Saved entries

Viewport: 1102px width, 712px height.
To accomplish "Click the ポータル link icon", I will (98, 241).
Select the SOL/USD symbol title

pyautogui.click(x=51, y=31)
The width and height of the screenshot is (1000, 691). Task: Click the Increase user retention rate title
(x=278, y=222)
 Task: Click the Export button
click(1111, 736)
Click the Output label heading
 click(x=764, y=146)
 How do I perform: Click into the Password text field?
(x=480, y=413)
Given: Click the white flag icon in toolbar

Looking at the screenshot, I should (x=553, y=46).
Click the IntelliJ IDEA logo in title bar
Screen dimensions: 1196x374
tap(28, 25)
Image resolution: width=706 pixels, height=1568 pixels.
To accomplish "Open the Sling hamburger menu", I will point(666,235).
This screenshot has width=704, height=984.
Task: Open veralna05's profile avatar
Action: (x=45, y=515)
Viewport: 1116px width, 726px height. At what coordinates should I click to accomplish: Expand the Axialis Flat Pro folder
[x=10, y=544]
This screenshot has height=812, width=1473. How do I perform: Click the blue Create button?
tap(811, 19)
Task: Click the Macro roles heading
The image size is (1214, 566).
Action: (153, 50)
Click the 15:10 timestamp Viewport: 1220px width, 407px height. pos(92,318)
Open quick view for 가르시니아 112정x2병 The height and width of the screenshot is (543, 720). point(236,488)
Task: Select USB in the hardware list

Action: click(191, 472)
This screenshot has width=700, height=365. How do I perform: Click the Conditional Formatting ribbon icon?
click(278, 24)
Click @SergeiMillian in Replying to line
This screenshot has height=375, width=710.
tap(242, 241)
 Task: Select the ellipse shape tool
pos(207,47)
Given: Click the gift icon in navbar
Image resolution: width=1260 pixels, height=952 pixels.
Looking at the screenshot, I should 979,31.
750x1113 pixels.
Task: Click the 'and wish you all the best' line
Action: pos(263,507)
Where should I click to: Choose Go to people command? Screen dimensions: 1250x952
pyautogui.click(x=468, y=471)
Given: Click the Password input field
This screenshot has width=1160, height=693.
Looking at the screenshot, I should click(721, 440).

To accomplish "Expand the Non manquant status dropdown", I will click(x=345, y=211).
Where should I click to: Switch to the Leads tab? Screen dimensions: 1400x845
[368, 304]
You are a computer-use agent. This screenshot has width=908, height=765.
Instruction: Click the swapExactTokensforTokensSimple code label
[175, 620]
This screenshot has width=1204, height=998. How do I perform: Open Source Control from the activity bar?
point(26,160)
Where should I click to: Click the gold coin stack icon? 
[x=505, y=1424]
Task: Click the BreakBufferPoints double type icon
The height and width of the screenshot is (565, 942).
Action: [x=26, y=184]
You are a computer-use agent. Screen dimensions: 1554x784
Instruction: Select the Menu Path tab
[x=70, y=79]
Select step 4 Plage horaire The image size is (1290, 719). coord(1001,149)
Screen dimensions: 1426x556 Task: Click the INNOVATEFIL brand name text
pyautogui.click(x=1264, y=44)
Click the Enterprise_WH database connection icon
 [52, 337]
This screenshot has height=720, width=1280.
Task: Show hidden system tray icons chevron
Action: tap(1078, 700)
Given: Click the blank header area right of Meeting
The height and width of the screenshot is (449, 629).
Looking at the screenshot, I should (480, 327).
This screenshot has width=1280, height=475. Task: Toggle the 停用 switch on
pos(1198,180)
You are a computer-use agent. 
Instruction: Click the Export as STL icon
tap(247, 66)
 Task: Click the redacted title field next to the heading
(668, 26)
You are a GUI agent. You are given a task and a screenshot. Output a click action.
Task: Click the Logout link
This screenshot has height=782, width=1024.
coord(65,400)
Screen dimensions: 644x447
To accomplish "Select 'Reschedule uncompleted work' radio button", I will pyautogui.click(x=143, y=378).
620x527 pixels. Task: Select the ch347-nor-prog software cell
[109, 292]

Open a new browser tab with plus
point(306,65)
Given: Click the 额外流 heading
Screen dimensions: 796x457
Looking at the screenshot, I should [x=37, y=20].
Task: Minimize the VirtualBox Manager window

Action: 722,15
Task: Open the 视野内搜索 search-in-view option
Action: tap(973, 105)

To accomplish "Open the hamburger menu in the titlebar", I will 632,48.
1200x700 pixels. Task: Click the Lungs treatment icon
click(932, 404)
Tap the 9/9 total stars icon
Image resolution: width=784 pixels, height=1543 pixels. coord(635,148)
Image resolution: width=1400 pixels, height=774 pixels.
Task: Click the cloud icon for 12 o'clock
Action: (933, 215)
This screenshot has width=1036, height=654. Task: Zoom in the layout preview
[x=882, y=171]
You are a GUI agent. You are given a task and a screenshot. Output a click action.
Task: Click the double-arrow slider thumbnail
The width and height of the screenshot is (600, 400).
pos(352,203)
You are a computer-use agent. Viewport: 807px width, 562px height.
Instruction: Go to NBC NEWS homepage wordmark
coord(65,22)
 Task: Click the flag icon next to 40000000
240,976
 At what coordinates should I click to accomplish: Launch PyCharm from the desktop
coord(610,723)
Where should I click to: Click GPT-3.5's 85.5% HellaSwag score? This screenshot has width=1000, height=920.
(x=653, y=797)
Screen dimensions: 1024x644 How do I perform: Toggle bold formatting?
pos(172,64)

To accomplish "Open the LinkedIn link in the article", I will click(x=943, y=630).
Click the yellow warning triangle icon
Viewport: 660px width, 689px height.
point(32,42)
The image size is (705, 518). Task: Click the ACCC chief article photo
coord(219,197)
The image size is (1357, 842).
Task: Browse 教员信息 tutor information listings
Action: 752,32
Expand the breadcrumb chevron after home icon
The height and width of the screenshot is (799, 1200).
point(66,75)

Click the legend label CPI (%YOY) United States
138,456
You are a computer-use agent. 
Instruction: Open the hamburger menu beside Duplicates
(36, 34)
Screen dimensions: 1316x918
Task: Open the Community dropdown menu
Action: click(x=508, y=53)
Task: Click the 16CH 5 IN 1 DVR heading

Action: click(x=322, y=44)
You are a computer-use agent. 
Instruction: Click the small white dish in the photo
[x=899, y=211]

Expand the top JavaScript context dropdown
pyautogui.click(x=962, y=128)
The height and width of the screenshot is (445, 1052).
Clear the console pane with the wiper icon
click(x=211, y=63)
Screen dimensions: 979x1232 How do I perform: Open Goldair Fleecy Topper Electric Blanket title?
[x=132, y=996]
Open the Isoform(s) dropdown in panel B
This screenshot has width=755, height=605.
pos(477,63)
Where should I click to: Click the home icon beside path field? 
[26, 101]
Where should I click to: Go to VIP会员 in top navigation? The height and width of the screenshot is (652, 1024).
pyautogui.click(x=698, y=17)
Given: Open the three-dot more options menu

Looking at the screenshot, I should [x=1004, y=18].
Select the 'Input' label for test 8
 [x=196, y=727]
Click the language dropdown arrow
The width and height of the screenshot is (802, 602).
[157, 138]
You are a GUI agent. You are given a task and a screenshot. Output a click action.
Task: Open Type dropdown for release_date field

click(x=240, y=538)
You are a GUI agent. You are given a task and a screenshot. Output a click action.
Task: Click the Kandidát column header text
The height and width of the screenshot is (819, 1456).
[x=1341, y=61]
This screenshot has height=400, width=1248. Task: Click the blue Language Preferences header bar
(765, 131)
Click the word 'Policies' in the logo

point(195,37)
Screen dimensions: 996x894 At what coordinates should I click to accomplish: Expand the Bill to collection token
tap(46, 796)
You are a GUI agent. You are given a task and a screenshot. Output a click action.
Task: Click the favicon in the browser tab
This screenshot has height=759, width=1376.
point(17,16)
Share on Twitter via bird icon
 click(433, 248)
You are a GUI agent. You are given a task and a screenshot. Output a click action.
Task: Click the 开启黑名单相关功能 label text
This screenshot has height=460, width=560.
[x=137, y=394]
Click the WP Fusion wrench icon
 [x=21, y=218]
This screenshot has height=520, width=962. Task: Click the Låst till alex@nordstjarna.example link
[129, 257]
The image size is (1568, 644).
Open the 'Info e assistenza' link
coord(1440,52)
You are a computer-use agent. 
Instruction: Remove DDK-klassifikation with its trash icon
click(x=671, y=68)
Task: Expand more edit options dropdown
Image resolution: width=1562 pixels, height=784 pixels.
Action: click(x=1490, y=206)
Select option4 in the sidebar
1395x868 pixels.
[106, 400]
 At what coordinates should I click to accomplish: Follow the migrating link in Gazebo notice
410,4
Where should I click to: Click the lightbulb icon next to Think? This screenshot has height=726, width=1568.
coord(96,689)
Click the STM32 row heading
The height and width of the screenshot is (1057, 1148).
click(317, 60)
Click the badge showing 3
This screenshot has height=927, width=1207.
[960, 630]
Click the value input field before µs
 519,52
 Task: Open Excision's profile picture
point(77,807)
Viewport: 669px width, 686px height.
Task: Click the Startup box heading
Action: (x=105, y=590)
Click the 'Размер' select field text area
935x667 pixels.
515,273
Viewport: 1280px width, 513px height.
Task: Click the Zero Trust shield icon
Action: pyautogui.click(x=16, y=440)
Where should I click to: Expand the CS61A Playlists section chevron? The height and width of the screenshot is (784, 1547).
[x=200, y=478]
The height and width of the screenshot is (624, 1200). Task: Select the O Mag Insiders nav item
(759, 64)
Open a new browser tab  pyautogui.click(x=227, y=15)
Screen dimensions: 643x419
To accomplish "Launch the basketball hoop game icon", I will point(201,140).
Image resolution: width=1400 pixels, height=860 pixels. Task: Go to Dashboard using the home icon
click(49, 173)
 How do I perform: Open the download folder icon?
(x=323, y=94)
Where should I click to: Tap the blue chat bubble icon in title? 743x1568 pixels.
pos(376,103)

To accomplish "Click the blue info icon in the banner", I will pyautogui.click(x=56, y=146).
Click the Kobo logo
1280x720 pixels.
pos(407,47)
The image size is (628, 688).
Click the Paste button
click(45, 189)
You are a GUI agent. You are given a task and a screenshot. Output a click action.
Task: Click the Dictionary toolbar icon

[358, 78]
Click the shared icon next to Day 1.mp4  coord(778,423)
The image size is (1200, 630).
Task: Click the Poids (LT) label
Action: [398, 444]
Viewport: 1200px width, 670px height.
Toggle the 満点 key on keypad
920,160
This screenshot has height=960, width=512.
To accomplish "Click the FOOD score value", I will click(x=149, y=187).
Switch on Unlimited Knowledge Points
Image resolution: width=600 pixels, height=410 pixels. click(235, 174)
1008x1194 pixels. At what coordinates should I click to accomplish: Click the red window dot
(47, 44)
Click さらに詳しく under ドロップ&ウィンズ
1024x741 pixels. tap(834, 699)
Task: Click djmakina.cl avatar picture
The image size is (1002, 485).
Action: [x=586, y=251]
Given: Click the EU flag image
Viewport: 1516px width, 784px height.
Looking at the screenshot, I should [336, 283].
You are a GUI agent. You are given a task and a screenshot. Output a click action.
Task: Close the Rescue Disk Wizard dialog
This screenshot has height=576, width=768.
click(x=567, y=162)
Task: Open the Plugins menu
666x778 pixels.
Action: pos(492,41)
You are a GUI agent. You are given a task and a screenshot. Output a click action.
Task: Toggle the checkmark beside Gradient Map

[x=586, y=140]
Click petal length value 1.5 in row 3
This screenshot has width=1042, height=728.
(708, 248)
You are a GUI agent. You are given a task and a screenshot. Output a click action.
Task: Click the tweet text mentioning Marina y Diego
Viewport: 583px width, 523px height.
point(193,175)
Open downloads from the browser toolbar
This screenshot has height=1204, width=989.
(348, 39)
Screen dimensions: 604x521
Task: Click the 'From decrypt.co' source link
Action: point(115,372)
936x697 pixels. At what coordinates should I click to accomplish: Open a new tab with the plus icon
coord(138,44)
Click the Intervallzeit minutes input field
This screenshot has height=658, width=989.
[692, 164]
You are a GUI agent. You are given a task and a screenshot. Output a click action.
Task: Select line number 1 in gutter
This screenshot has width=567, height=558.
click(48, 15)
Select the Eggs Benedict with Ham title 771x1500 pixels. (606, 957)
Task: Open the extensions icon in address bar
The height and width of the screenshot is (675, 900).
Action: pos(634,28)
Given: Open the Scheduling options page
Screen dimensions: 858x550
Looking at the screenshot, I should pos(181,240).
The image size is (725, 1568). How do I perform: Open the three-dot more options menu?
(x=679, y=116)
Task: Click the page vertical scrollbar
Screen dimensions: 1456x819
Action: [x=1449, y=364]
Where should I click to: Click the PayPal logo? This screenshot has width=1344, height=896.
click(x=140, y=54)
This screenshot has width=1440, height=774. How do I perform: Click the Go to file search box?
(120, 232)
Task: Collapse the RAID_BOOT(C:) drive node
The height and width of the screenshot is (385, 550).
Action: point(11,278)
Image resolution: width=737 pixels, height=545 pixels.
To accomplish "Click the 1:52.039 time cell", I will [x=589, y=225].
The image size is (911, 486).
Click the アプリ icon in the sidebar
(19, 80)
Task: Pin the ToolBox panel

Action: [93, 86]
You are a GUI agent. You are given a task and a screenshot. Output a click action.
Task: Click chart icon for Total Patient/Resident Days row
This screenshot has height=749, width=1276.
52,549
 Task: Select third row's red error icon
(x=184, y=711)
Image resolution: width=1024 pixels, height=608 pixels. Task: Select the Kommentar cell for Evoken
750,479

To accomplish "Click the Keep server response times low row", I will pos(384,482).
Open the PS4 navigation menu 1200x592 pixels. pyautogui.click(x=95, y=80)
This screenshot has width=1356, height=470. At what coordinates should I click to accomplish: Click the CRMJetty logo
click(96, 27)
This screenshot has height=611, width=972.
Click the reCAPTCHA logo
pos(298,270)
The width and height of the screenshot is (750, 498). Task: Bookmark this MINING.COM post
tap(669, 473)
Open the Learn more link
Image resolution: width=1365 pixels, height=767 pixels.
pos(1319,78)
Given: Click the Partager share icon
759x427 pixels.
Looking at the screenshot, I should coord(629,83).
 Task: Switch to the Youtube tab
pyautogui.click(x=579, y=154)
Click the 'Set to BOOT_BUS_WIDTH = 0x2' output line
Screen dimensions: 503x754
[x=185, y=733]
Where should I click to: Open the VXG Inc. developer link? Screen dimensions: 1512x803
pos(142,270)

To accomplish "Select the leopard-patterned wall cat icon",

> TASK STATEMENT:
Where a line in the records above holds the string "area", it counts toward the total; give that total alone.

> TASK ANSWER:
2